AMD's new server chips code-named Abu Dhabi and due out in 2013 will have 16 cores, the same number as the existing Opteron 6200 chips code-named Interlagos that shipped last year. Servers are being redesigned to match specialty workloads and adding more cores to the Abu Dhabi chip wasn't the way to boost performance, said Lisa Su, senior vice president and general manager of Global Business Units at AMD, during a speech.
"At the end of the day, that wasn't the right answer for the customers," Su said.
Abu Dhabi is targeted at two- and four-socket servers and will be based on a new processor architecture code-named Piledriver. The chip will be socket-compatible and be a straight plug-in replacement for Opteron 6200 chips, which are based on the Bulldozer core. Abu Dhabi will deliver more performance but consume the same power as the Opteron 6200.
There are other ways to boost server performance, such as using graphics processors, Su said. Graphics processors are used in some of the world's fastest supercomputers to handle demanding scientific and math applications.
"This is where it's about system-level optimization," Su said.
The company is also open to employing "lots of little cores" to meet specific workloads, Su said. AMD is already researching using its low-power netbook processors to meet light Web serving and cloud workloads, and some servers already employ hundreds of low-power Intel Atom netbook chips to process fast-moving Web transactions.
Chip makers in the past have reduced core counts as some applications are not designed to break up tasks over multiple cores. Oracle in 2010 halved the number of cores in its Sparc T4 processor in an attempt to improve single-thread performance, which is key when running large databases and back-end applications.
Intel has been increasing the number of cores on its chips at a slower pace than AMD. Intel uses 10 cores on its fastest Xeon server chips.
AMD will not add cores to its other server chips either. The company next year will also release new server chips code-named Seoul and Delhi with up to eight cores for different server segments.
AMD also shared additional details about chips for PCs and tablets due this year. The Hondo tablet chip, which will draw up to 4.5 watts of power, will be in Windows 8 tablets later this year, the company said.

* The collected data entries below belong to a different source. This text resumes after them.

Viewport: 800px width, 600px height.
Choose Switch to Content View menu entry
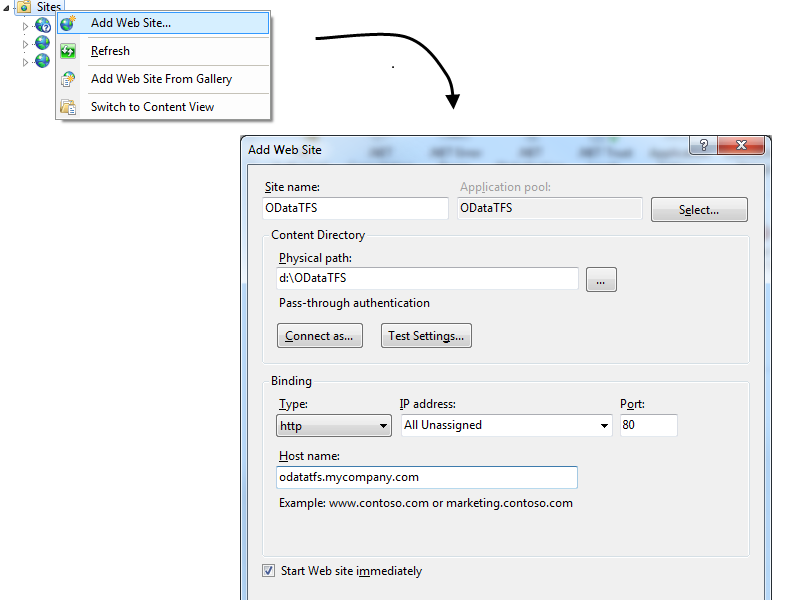click(152, 107)
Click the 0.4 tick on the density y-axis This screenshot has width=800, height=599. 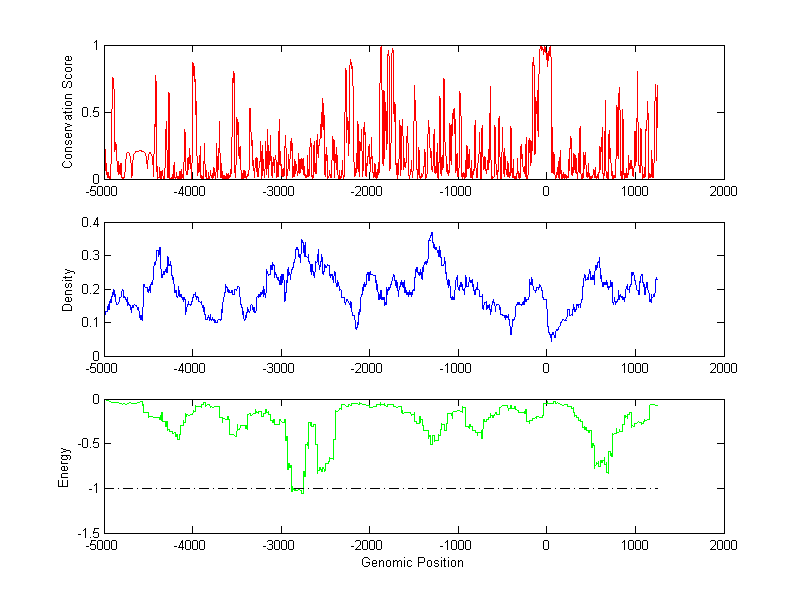90,223
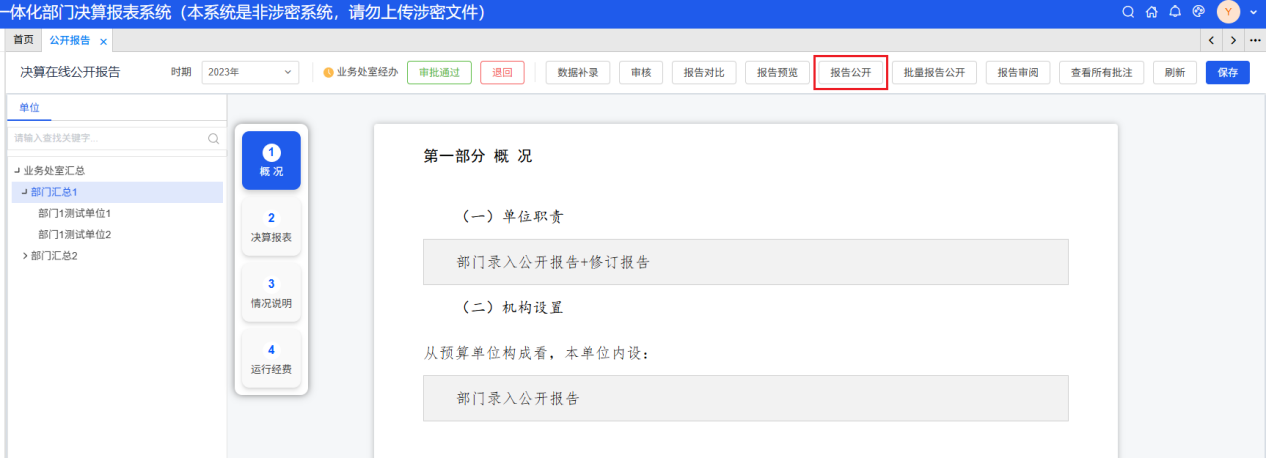Click the unit search keyword input field
Screen dimensions: 1266x458
115,138
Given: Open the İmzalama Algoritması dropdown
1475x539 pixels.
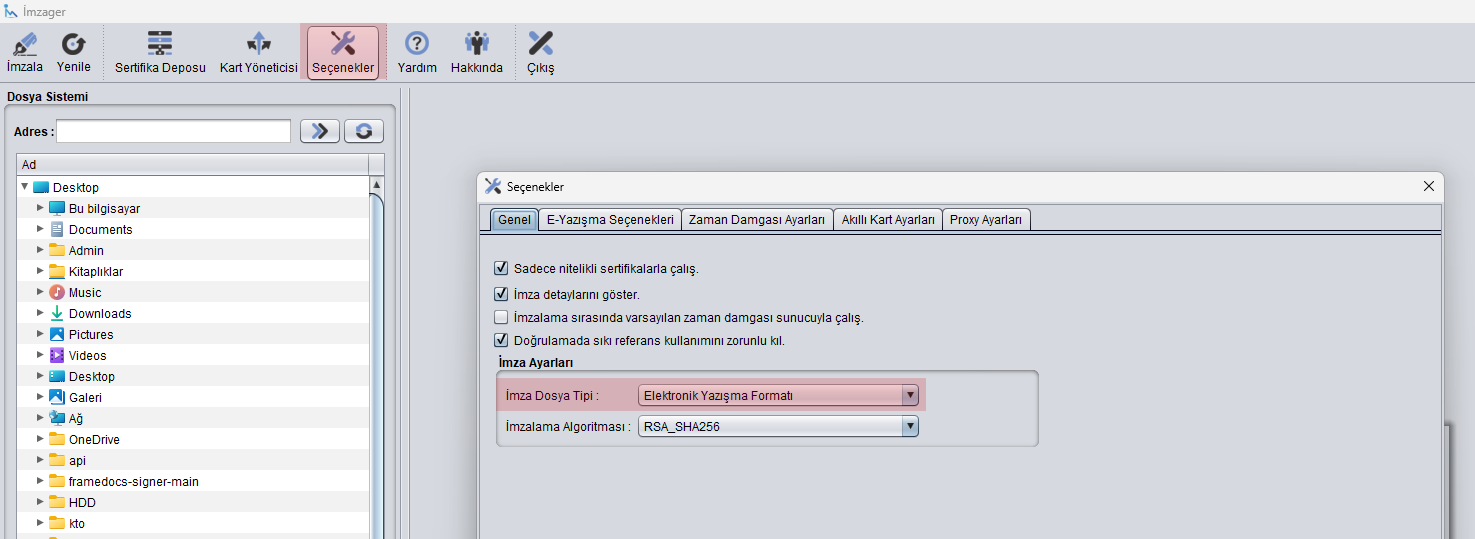Looking at the screenshot, I should [x=909, y=426].
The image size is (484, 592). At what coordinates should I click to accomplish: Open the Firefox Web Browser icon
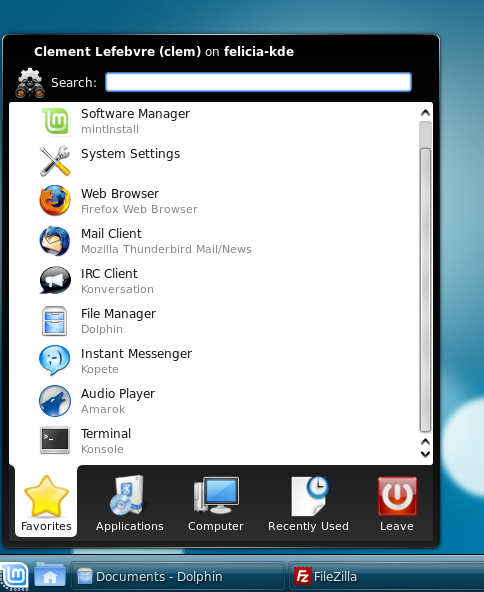point(55,200)
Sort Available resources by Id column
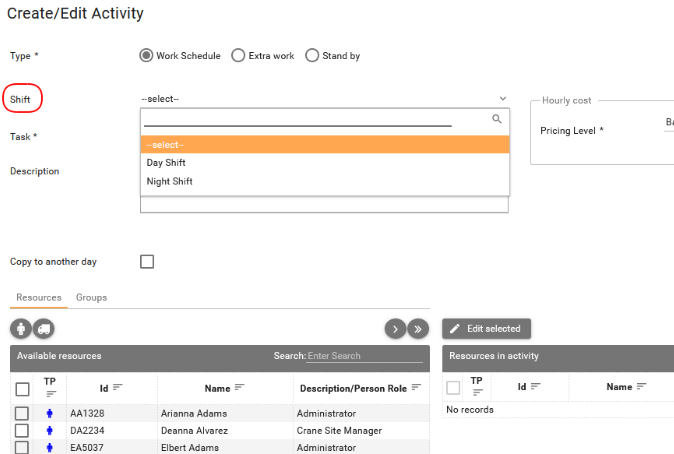 pos(117,387)

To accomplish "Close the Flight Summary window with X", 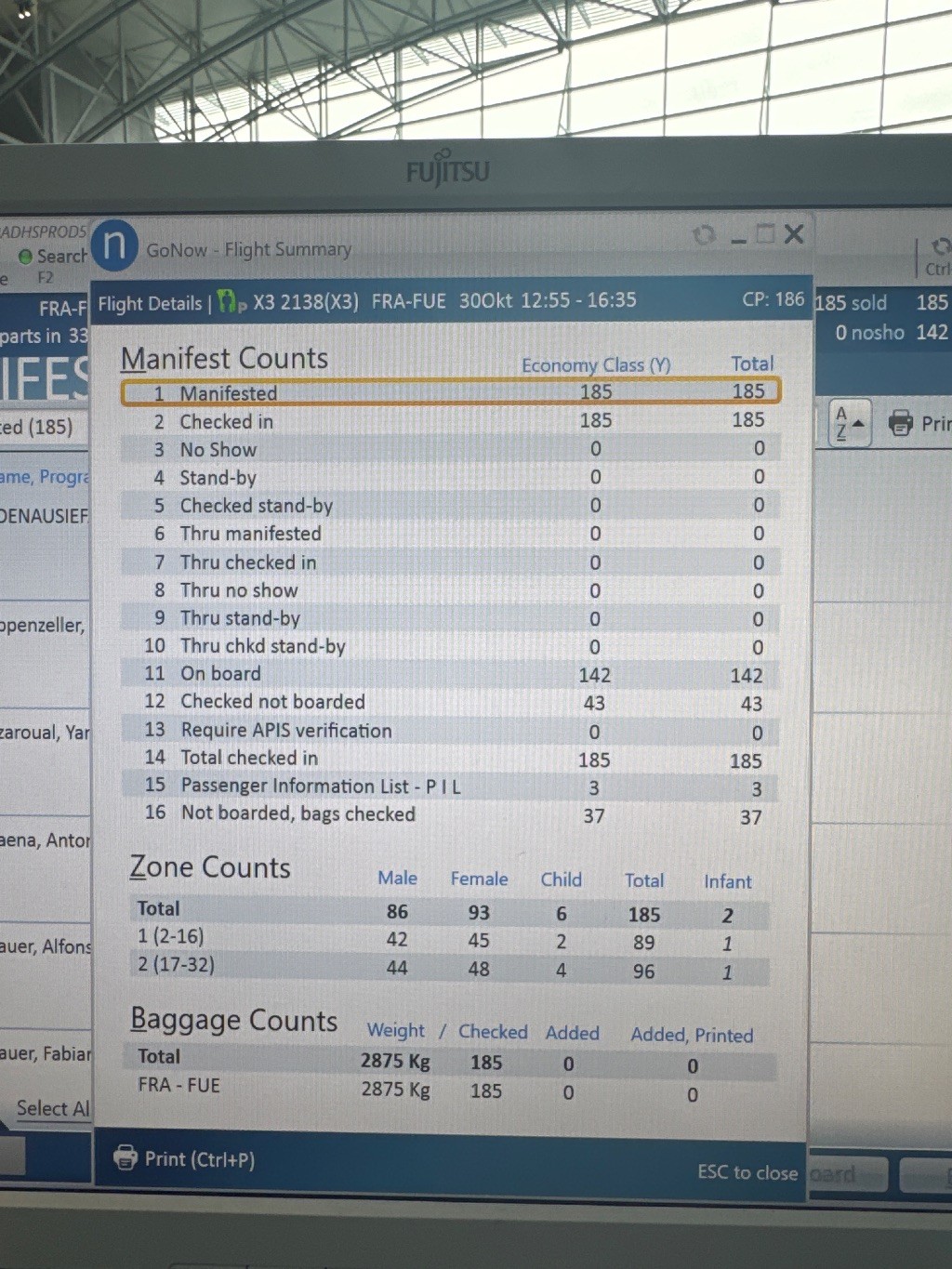I will (x=794, y=234).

Chips code-named Trinity will show up in thin-and-light laptops priced between US$600 and $800 by midyear. The laptops will deliver up to 12 hours of battery life and have been pitched as a cheaper alternative to Intel's ultrabooks.
Also due this year are chips code-named Brazos 2.0, the follow up to existing C-Series and E-Series chips found in low-power laptops today. Laptops with Brazos 2.0 chips will deliver roughly the same amount of battery life, but have better graphics and application performance.
AMD also ripped up its old road map and introduced a tablet and laptop processor lineup for next year. A new chip for performance PCs code-named Kaveri will be based on the new Steamroller core. Chips code-named Temash for tablets and Kabini for low-power laptops will improve performance while driving down power consumption.
AMD also outlined a new chip design plan called HSA (heterogeneous systems architecture) in which the company will gradually blur the lines between the CPU and GPU and implement third-party intellectual property inside the chip. The chip code-named Kabini will include some elements of HSA, according to AMD's product road map.